The library at school was in a ground floor. It was dark, with high, small windows, bars over them, lots of concrete-- it was also one of the bomb shelters during the civil war. So it was easy to get lost in dimly lit stacks among old, dusty books.
And I remember being eye level with one of the lower shelves in the Armenian history section, and seeing a big, heavy book whose title I can't remember, but which included one of the words for "genocide."
It had what I recognize in hindsight as some of the famous photos from the Genocide of 1915, the ones shot by German Second Lieutenant Armin T. Wegner: en.wikipedia.org/wiki/Armin_Weg…

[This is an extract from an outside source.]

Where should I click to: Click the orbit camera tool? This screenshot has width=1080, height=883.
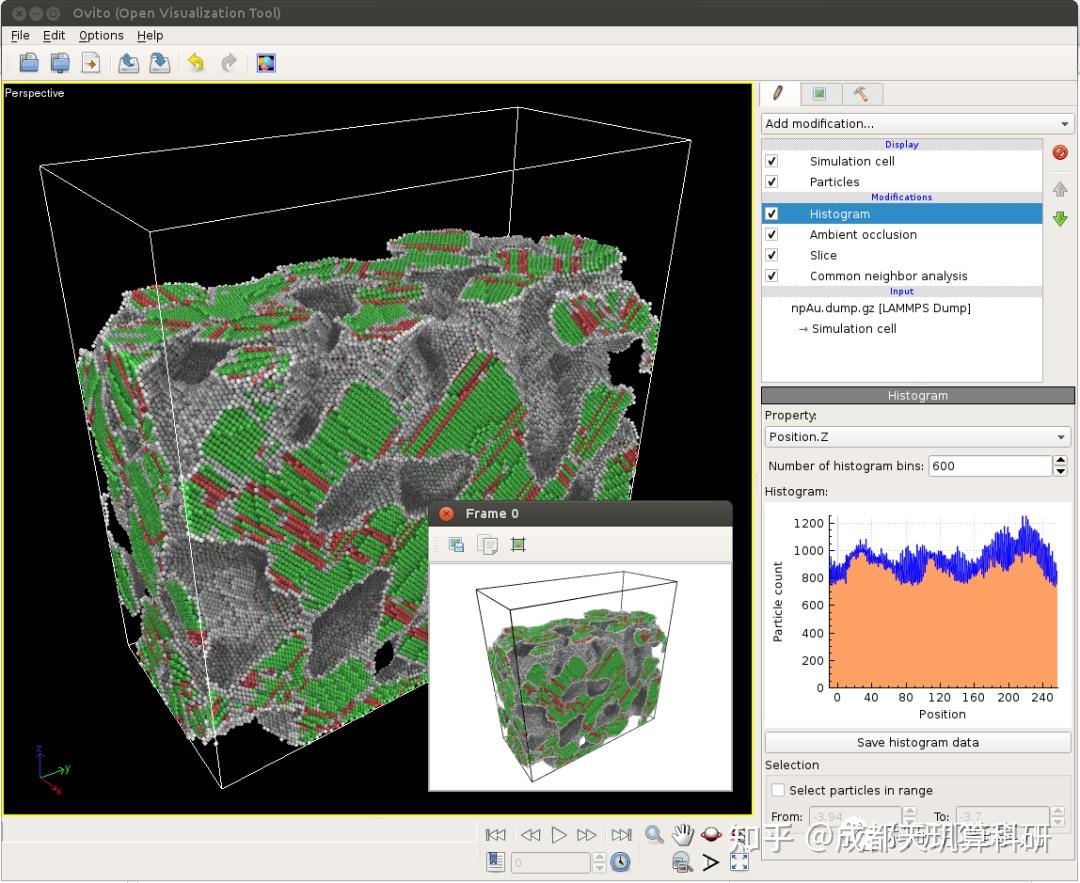click(x=711, y=834)
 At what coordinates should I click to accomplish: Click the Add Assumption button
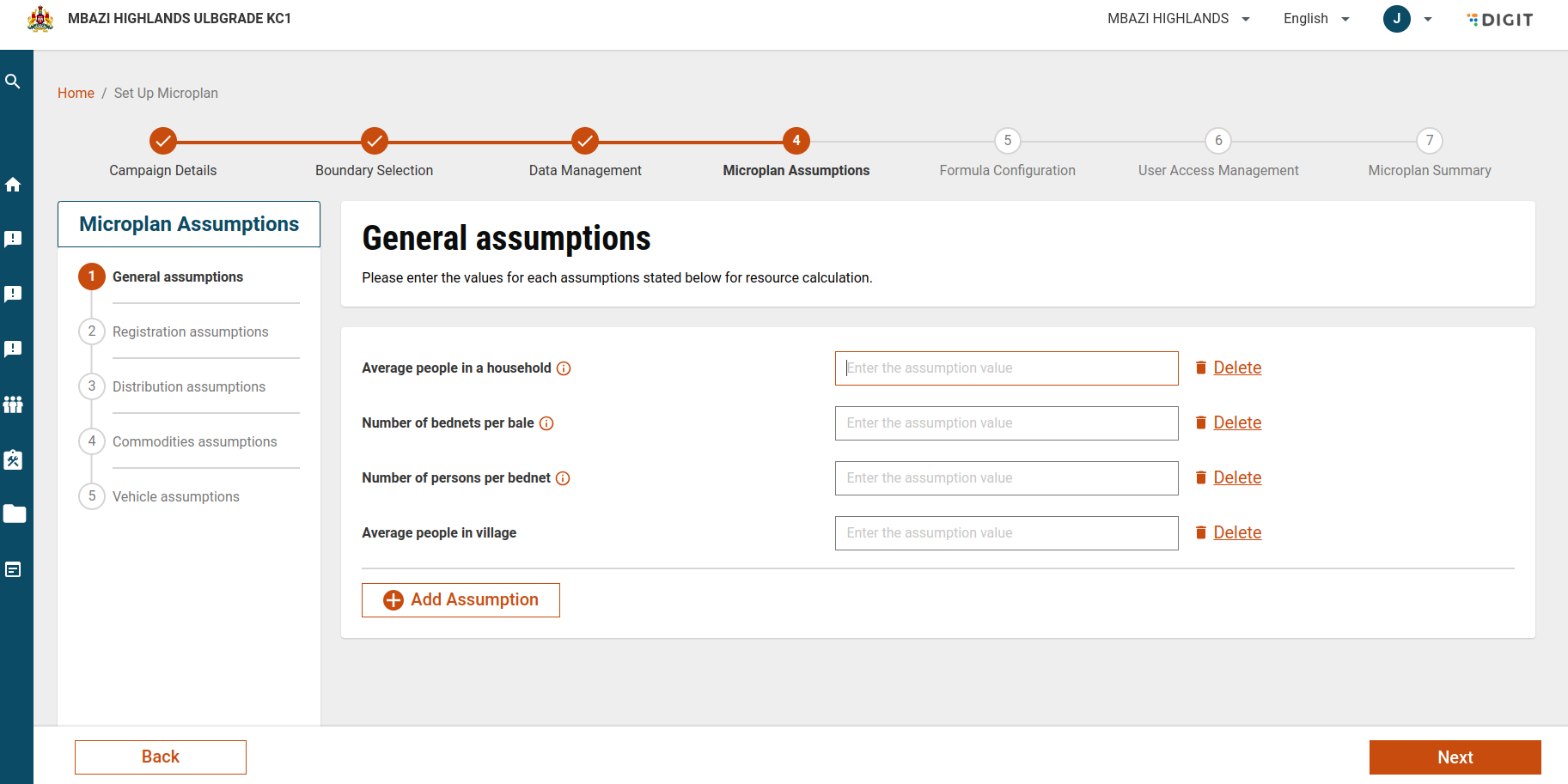[461, 600]
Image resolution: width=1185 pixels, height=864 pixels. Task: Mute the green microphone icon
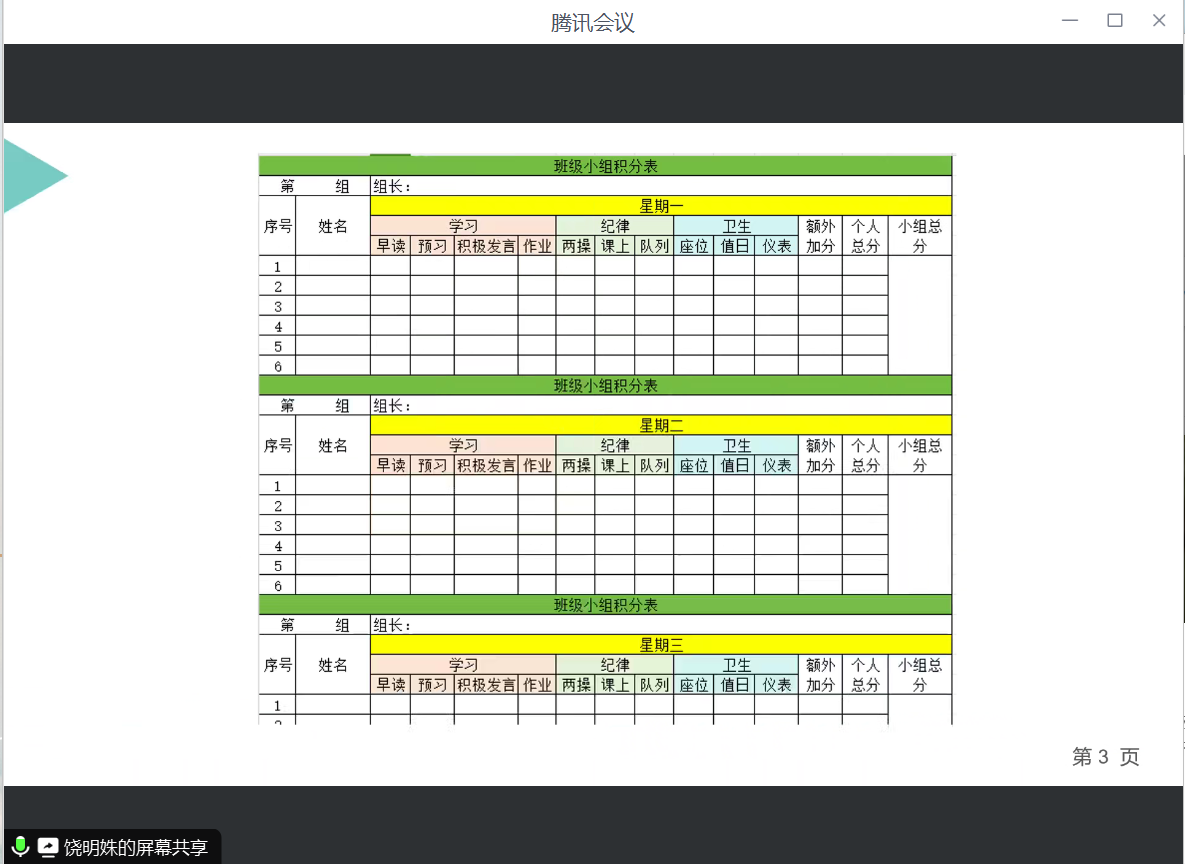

I didn't read much of it-- I just leafed through it. And I remember, even at that age, having this moment of gut-churning realization of what this meant. What this was. Why this mattered. How fucked up it was that the perpetrators were never held to account.

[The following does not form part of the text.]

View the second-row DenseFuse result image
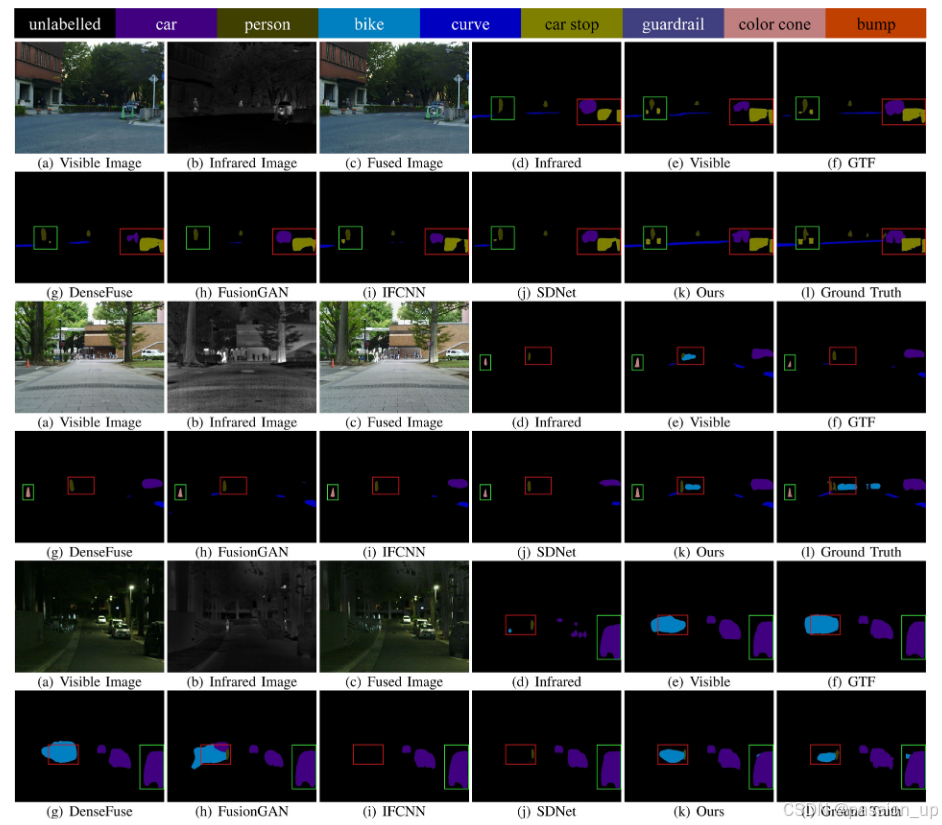 point(89,486)
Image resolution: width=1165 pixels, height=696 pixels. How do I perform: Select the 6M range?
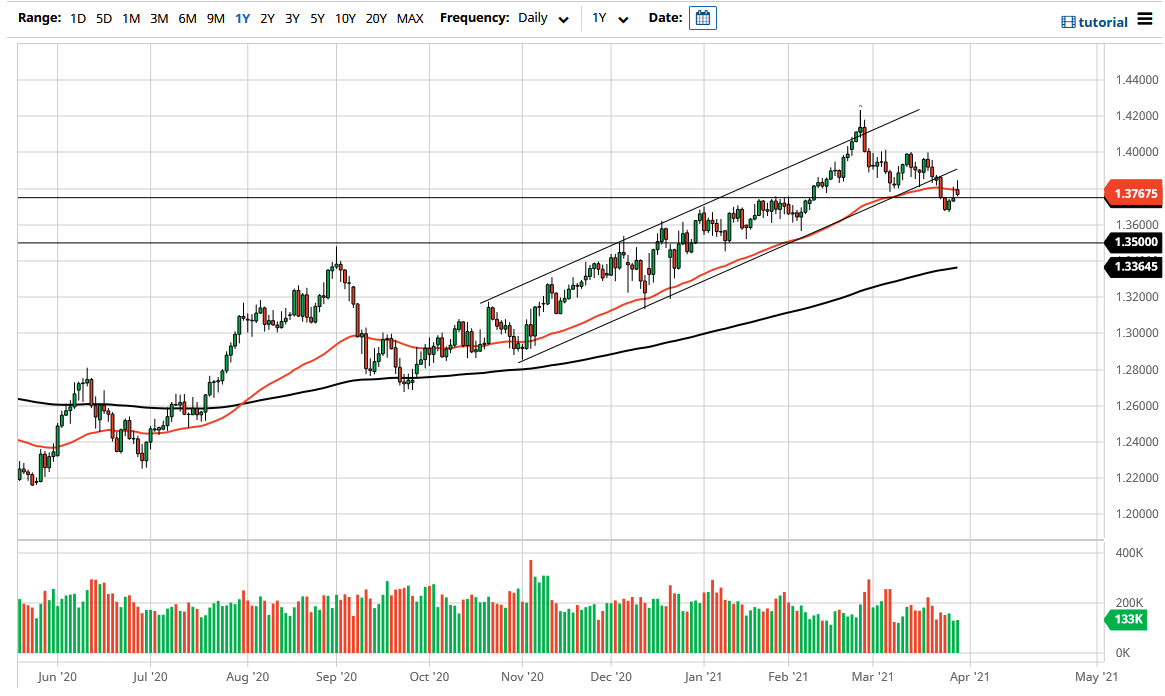(186, 18)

I was already interested in history-- World War II warbirds were an interest, for instance, since even before that. But that encounter with that book crystallized the stories I'd heard, showed me how I was a part of history, and grabbed me so hard, I couldn't help but care.
I'm not a historian of Armenia. That's not where my passion is, nor where my professional credentials now lie-- I am, ultimately, a historian of Japanese and US military history.
But it was that visceral moment of seeing how I was inseparable from history, how frighteningly close it was,, how it was there and weighed on everything whether I cared or not, that got me to care about interprpeting the past.
All I did was make it into a career.
And all of that happened in Beirut, when I was knee high to a grasshopper.
I hope, as I sit here decades later, I've done right by little second-grade Nyri.
Thanks for reading, friend.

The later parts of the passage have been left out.